(Stored items)
Start of Block
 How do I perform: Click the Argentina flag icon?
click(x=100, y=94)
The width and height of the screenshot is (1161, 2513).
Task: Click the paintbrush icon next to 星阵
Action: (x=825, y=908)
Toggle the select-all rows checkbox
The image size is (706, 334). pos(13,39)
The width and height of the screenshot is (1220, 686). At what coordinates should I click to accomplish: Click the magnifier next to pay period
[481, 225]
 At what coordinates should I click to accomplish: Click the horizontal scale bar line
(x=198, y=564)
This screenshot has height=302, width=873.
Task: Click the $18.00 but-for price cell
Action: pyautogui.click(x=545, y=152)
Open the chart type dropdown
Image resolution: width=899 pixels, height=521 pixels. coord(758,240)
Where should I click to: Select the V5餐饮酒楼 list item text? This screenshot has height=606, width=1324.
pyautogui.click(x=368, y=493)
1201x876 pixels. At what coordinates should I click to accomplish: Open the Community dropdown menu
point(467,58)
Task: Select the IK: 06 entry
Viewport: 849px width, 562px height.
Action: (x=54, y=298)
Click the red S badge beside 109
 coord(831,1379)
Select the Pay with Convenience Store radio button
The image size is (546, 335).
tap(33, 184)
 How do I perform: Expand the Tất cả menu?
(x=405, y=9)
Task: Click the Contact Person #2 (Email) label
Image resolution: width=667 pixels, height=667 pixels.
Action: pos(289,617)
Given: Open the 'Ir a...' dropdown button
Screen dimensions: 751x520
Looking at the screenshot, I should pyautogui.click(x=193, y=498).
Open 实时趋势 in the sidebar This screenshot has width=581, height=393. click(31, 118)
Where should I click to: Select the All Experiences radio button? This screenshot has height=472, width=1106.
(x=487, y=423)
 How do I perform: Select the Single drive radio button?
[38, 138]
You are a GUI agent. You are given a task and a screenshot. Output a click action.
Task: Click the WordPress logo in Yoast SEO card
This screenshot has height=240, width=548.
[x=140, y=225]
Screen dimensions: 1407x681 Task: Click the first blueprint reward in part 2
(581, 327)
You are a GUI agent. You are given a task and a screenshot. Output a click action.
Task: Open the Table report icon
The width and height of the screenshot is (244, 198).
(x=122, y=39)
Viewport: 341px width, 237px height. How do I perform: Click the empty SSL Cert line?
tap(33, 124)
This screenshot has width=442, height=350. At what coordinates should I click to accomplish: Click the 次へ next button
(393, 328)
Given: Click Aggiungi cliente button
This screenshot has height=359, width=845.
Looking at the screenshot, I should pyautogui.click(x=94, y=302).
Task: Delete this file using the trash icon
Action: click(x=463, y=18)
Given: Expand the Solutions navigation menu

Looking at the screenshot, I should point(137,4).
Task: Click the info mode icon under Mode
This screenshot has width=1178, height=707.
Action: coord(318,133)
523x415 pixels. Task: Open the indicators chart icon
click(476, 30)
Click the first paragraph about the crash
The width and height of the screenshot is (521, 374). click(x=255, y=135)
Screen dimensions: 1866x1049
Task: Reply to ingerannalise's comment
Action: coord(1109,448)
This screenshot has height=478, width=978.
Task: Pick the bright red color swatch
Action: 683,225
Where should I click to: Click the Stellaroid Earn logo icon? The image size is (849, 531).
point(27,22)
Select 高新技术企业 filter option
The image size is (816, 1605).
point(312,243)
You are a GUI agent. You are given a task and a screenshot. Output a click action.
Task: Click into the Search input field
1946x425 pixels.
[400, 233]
End of Block
Once you have read the records above, write them out again exactly.

 How do I perform: Click the Argentina flag icon?
click(x=100, y=94)
The width and height of the screenshot is (1161, 2513).
Task: Click the paintbrush icon next to 星阵
Action: (x=825, y=908)
Toggle the select-all rows checkbox
The image size is (706, 334). pos(13,39)
The width and height of the screenshot is (1220, 686). At what coordinates should I click to accomplish: Click the magnifier next to pay period
[481, 225]
 At what coordinates should I click to accomplish: Click the horizontal scale bar line
(x=198, y=564)
This screenshot has height=302, width=873.
Task: Click the $18.00 but-for price cell
Action: pyautogui.click(x=545, y=152)
Open the chart type dropdown
Image resolution: width=899 pixels, height=521 pixels. coord(758,240)
Where should I click to: Select the V5餐饮酒楼 list item text? This screenshot has height=606, width=1324.
pyautogui.click(x=368, y=493)
1201x876 pixels. At what coordinates should I click to accomplish: Open the Community dropdown menu
point(467,58)
Task: Select the IK: 06 entry
Viewport: 849px width, 562px height.
Action: (x=54, y=298)
Click the red S badge beside 109
 coord(831,1379)
Select the Pay with Convenience Store radio button
The image size is (546, 335).
tap(33, 184)
 How do I perform: Expand the Tất cả menu?
(x=405, y=9)
Task: Click the Contact Person #2 (Email) label
Image resolution: width=667 pixels, height=667 pixels.
Action: pos(289,617)
Given: Open the 'Ir a...' dropdown button
Screen dimensions: 751x520
Looking at the screenshot, I should pyautogui.click(x=193, y=498).
Open 实时趋势 in the sidebar This screenshot has width=581, height=393. click(31, 118)
Where should I click to: Select the All Experiences radio button? This screenshot has height=472, width=1106.
(x=487, y=423)
 How do I perform: Select the Single drive radio button?
[38, 138]
You are a GUI agent. You are given a task and a screenshot. Output a click action.
Task: Click the WordPress logo in Yoast SEO card
This screenshot has height=240, width=548.
[x=140, y=225]
Screen dimensions: 1407x681 Task: Click the first blueprint reward in part 2
(581, 327)
You are a GUI agent. You are given a task and a screenshot. Output a click action.
Task: Open the Table report icon
The width and height of the screenshot is (244, 198).
(x=122, y=39)
Viewport: 341px width, 237px height. How do I perform: Click the empty SSL Cert line?
tap(33, 124)
This screenshot has width=442, height=350. At what coordinates should I click to accomplish: Click the 次へ next button
(393, 328)
Given: Click Aggiungi cliente button
This screenshot has height=359, width=845.
Looking at the screenshot, I should pyautogui.click(x=94, y=302).
Task: Delete this file using the trash icon
Action: click(x=463, y=18)
Given: Expand the Solutions navigation menu

Looking at the screenshot, I should point(137,4).
Task: Click the info mode icon under Mode
This screenshot has width=1178, height=707.
Action: coord(318,133)
523x415 pixels. Task: Open the indicators chart icon
click(476, 30)
Click the first paragraph about the crash
The width and height of the screenshot is (521, 374). click(x=255, y=135)
Screen dimensions: 1866x1049
Task: Reply to ingerannalise's comment
Action: coord(1109,448)
This screenshot has height=478, width=978.
Task: Pick the bright red color swatch
Action: 683,225
Where should I click to: Click the Stellaroid Earn logo icon? The image size is (849, 531).
point(27,22)
Select 高新技术企业 filter option
The image size is (816, 1605).
point(312,243)
You are a GUI agent. You are given a task and a screenshot. Output a click action.
Task: Click into the Search input field
1946x425 pixels.
[400, 233]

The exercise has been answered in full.